/AdaRank

Python implementation of the AdaRank algorithm

Primary LanguagePythonMIT LicenseMIT

AdaRank

This is a python implementation of the AdaRank algorithm (Xu and Li, 2007) with early stopping.

The structure of the code follows closely to the scikit-learn style, but still there are some differences in the estimator/metrics API (e.g. fit() method takes three arguments X, y, and qid rather than just two).

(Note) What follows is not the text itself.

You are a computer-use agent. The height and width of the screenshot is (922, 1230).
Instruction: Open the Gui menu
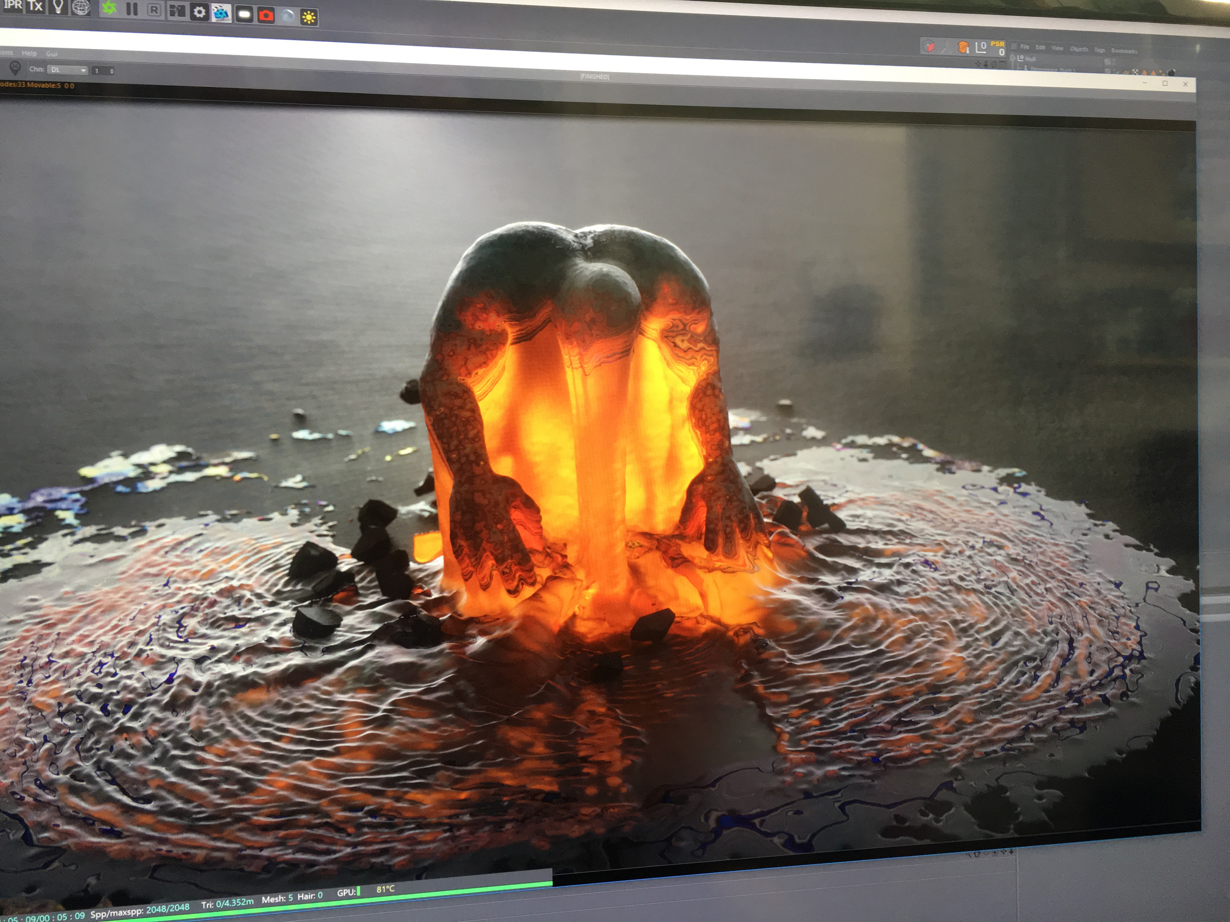tap(52, 54)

Four ranking metrics are implemented: P@k, AP, DCG@k, and nDCG@k (in both trec_eval and Burges et al. versions).

Dependencies

  • numpy
  • scikit-learn

Usage

The following code will run AdaRank for 100 iterations optimizing for NDCG@10. When no improvement is made within the previous 10 iterations, the algorithm will stop.

from adarank import AdaRank
from metrics import NDCGScorer

scorer = NDCGScorer(k=10)
model = AdaRank(max_iter=100, estop=10, scorer=scorer).fit(X, y, qid)
pred = model.predict(X_test, qid_test)
print scorer(y_test, pred, qid_test).mean()

See test.py for more advanced examples.

References

Burges et al. Learning to rank using gradient descent. In Proceedings of ICML '05, pages 89–96. ACM, 2005.

Xu and Li. AdaRank: a boosting algorithm for information retrieval. In Proceedings of SIGIR '07, pages 391–398. ACM, 2007.